WHAT IS NEEDED =
Return the records exactly as they stand, and keep the pictures out of the copy.
***** GIVEN DATA
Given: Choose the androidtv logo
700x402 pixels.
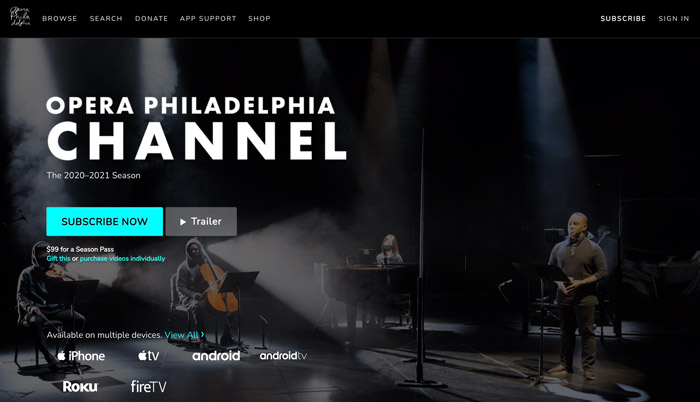Looking at the screenshot, I should [283, 356].
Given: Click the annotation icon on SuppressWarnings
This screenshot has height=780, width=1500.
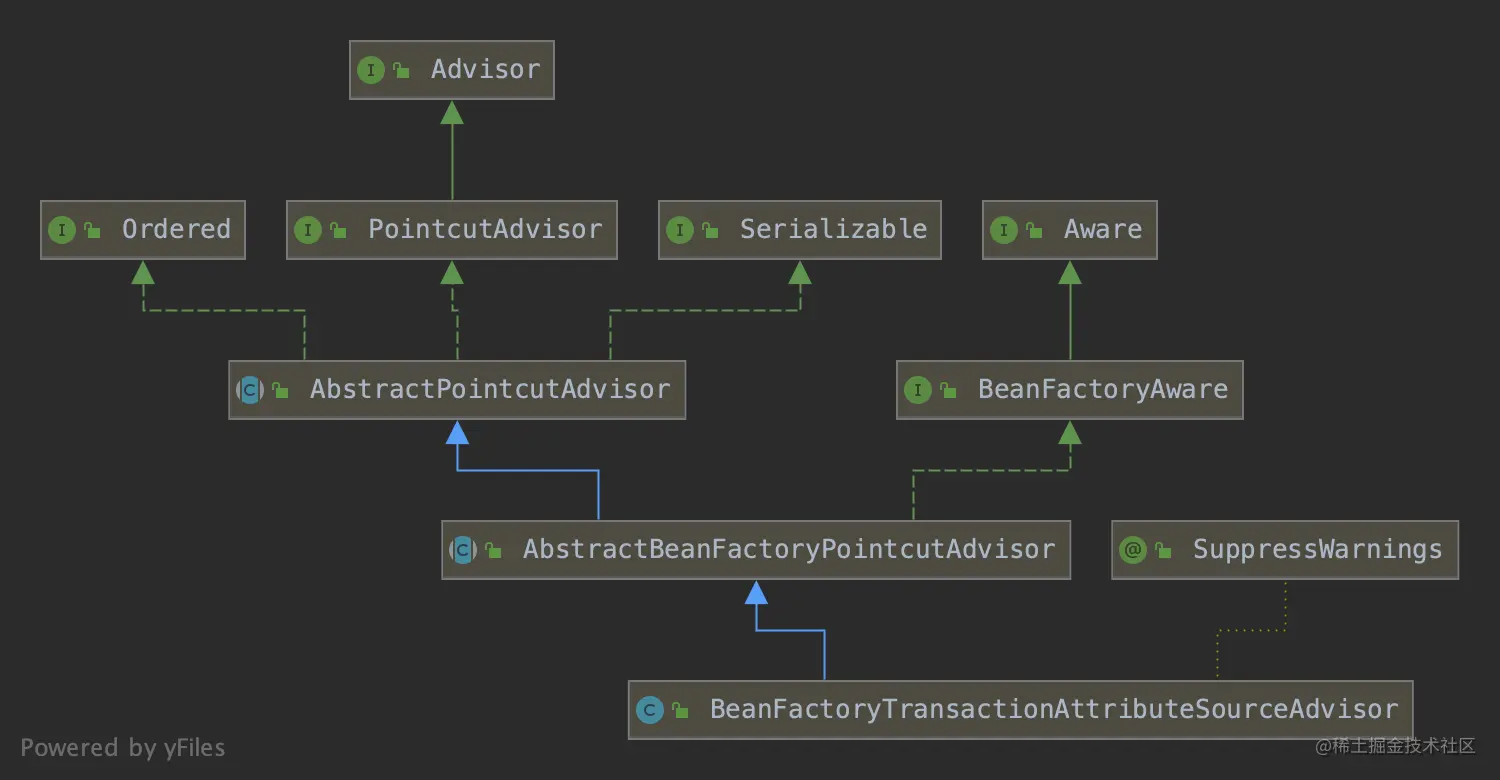Looking at the screenshot, I should [x=1134, y=549].
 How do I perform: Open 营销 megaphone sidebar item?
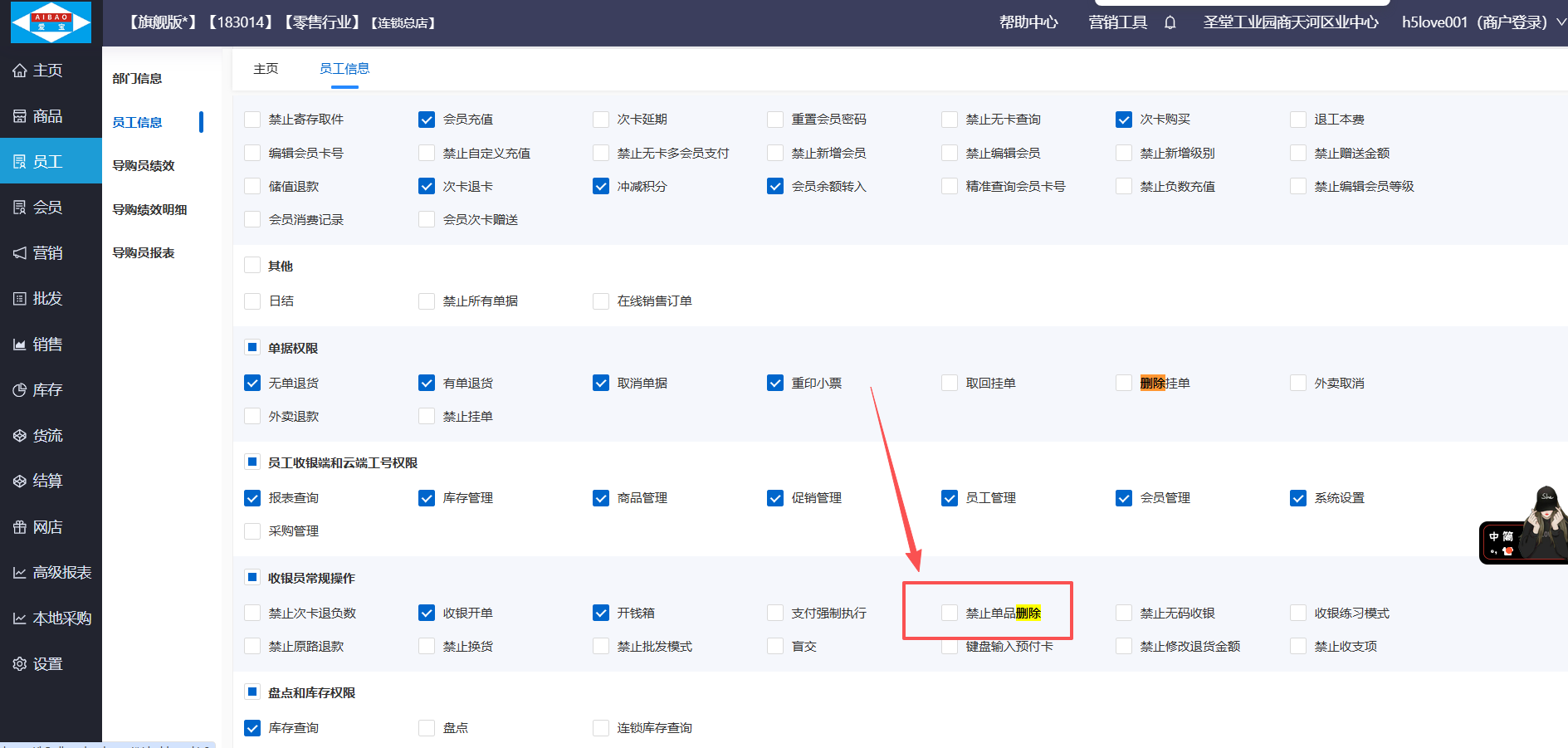(48, 253)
**********
REPLY TO THE EXERCISE =
Given: Choose the androidtv logo
700x402 pixels.
Looking at the screenshot, I should [283, 356].
Given: Click the annotation icon on SuppressWarnings
This screenshot has height=780, width=1500.
Looking at the screenshot, I should [x=1134, y=549].
 How do I perform: Open 营销 megaphone sidebar item?
(48, 253)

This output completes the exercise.